Ses vieilles murailles crénelées et soigneusement badigeonnées de blanc chaque année, ainsi que les tours lézardées qui entourent encore un vaste espace de terrain au centre de la ville, rappellent ses souvenirs guerriers. Ses mosquées, ses églises nombreuses rappellent sa grandeur et les différentes religions qui y ont successivement dominé. La cathédrale, objet de réparations, au moment de notre passage, est un monument qu’on remarquerait partout. Son port renferme encore des multitudes de bâtiments. Mais le grand commerce de l’Asie ne passe plus par là. Les caravanes de l’extrême Orient ne viennent plus camper dans ses caravansérails en ruines. En un mot la grande ville est morte ; de la population cosmopolite qui s’y agitait autrefois, il ne reste plus que quelques rares individus, descendants de ceux que leur extrême pauvreté empêcha d’émigrer avec leurs compatriotes.

La population actuelle est composée de Russes, de Kalmouks, de Tatars, d’Arméniens, de quelques Persans et d’un certain nombre d’individus, métis descendant des Indous dont les derniers représentants ont quitté la contrée il y a peu d’années.

Les Russes commandent ; c’est l’administration, ses employés et la force militaire. Les Kalmouks travaillent ; c’est la partie industrielle. Les Persans et les Arméniens sont commerçants ; ces derniers surtout ont une réputation d’astuce bien méritée, dit-on ; toujours à l’affût des affaires, se livrant avec ardeur à la science des chiffres, on les rencontre partout ; il est bien difficile de ne pas avoir affaire à l’un d’eux ; on est alors sûr d’être volé ; leur réputation est si bien établie sur ce point, qu’il faut, dit-on, six Juifs pour tromper un Arménien.

Quant aux descendants des races indoues et tatares qui ont habité autrefois Astrakan, on les reconnaît à la beauté de leur type ; ils exercent les fonctions de matelots, de portefaix sur le port, chargent et déchargent les bateaux ; ils apportent à leur travail l’activité et la force qu’on ne trouve pas chez les races apathiques qui les entourent. Ils exercent tous les métiers pénibles dédaignés par les autres.

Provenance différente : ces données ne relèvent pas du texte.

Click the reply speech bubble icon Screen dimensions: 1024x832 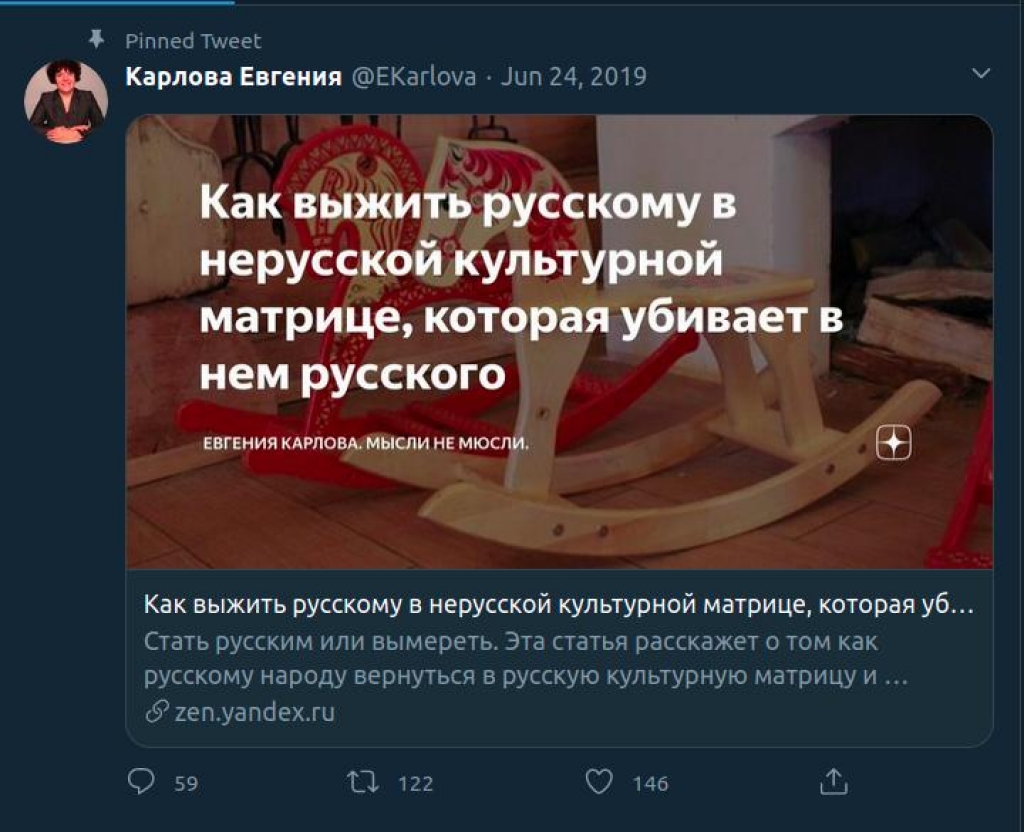(x=141, y=782)
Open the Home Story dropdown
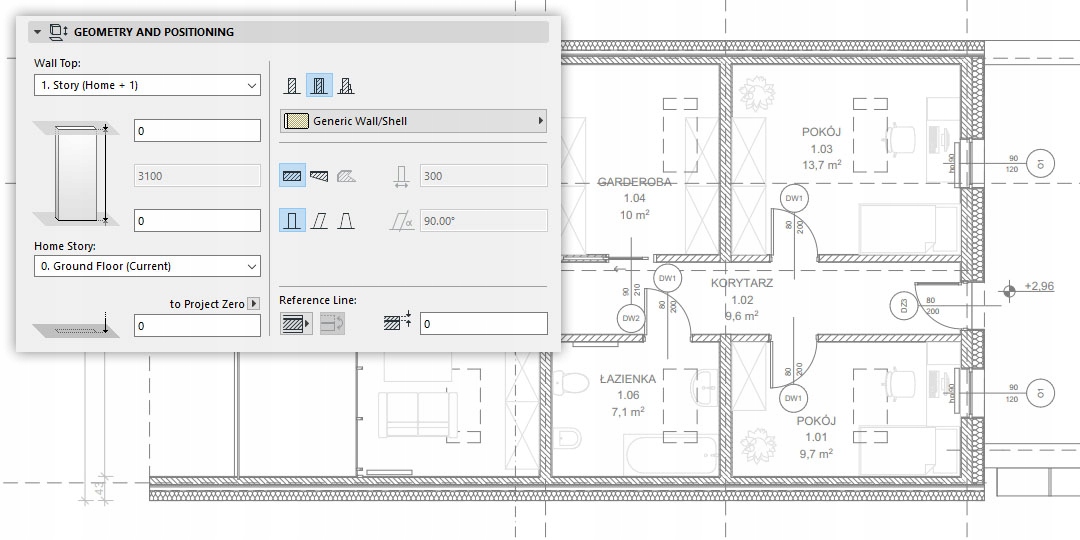The width and height of the screenshot is (1080, 540). pyautogui.click(x=147, y=266)
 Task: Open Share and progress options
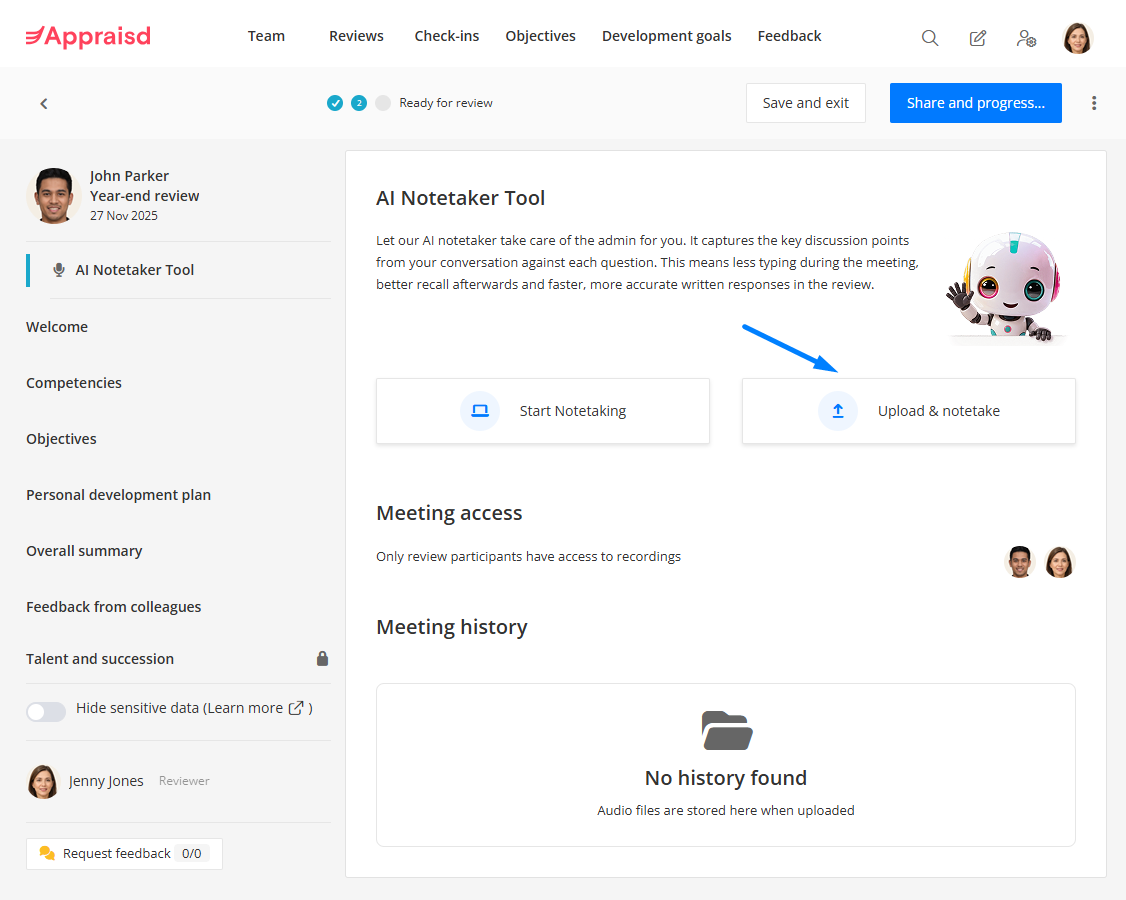[975, 103]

Les femmes tatares quittent peu leur foyer ; on ne les rencontre que rarement, et si bien enveloppées, qu’il est difficile de voir en elles autre chose qu’un paquet d’étoffes plus ou moins volumineux.

Les Arméniennes, moins sauvages, sont plus élégantes et sortent à visage découvert ; la beauté de leur sang est proverbiale, et elles ont conservé, comme les Juives, le type primitif ; elles circulent dans la ville, drapées de la tête aux pieds dans une étoffe blanche, dont les plis savamment arrangés les font ressembler à des statues antiques.

Astrakan a l’aspect complétement oriental ; les constructions russes, qui consistent en vastes magasins et en quelques maisons, n’ont pas sensiblement modifié l’aspect de la ville ; les églises grecques, y compris la cathédrale, n’ont pas le style officiel et invariable des monuments semblables dans les autres villes russes. Lorsqu’on traverse le Volga, et qu’on regarde la ville et le port qu’on a en face de soi, avec les nombreuses embarcations qui circulent sur le fleuve, on a un spectacle magnifique, ayant beaucoup de rapport avec les plus beaux points du Bosphore.

Peu de jours avant notre arrivée, un vaste incendie avait consumé plusieurs grands magasins et un nombre considérable de bâtiments de transport dont les carcasses à demi consumées surnageaient encore au milieu des autres navires.

L’été, fort chaud, fait d’Astrakan un désert dans le jour, surtout s’il vente un peu ; la ville située au milieu du sable, et dont les rues n’ont jamais été pavées, est ensevelie dans un nuage de poussière chaude ; mais le soir la chaleur tombe, la population sort de toutes les maisons, la vie commence. Sous un ciel magnifique, les nonchalants habitants viennent prendre le frais, les uns sur les terrasses des habitations tatares, les autres dans les galeries qui entourent les maisons persanes.